2. If you aren't already, be sure that you're logging everything. Sometimes people forget about things like veggies, drinks, cooking oils, and condiments. For some people these can add up to enough to halt your weight loss progress.
3. Consider buying a food scale if you don't already have one. They're about $10-$20 dollars in the US and easily found at places like Amazon, Target, and Walmart. Measuring cups and spoons are great, but they do come with some degree of inaccuracy. A food scale will be more accurate, and for some people it makes a big difference.
4. Logging accurately also means choosing accurate entries in the database. There are a lot of user-entered entries that are off. Double-check that you're using good entries and/or using the recipe builder instead of someone else's homemade entries.
5. Recalculate your goals if you haven't lately. As you lose weight your body requires fewer calories to run.

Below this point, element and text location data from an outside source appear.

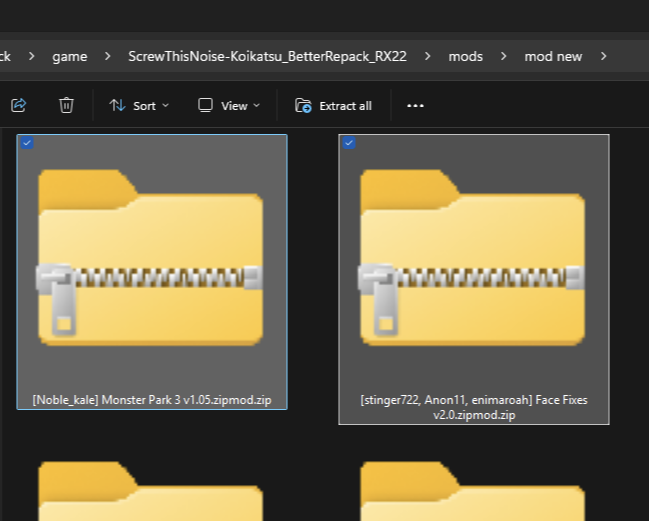Select the partially visible bottom-right zip folder
Image resolution: width=649 pixels, height=521 pixels.
tap(473, 492)
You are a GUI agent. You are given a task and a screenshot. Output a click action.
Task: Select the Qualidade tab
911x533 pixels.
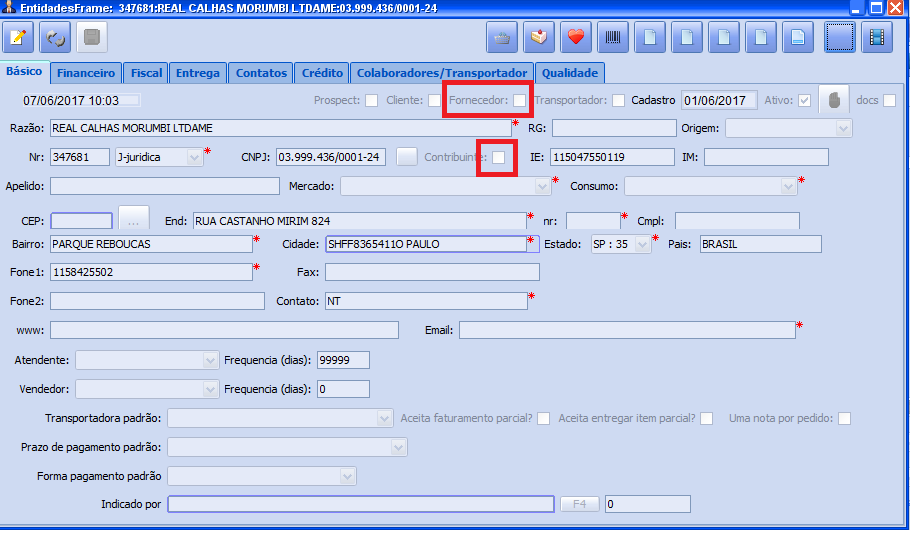(x=569, y=73)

Be sure you update your goals every ten pounds or so.
6. If you're eating back your exercise calories and you're relying on gym machine readouts or MFP's estimates, it might be best to eat back just 50-75% of those. Certain activities tend to be overestimated. If you're using an HRM or activity tracker, it might be a good idea to look into their accuracy and be sure that yours is calibrated properly.
7. If you're taking any cheat days that go over your calorie limits, it might be best to cut them out for a few weeks and see what happens. Some people go way over their calorie needs without realizing it when they don't track.
8. If you weigh yourself frequently, consider using a program like trendweight to even out the fluctuations. You could be losing weight but just don't see it because of the daily ups and downs.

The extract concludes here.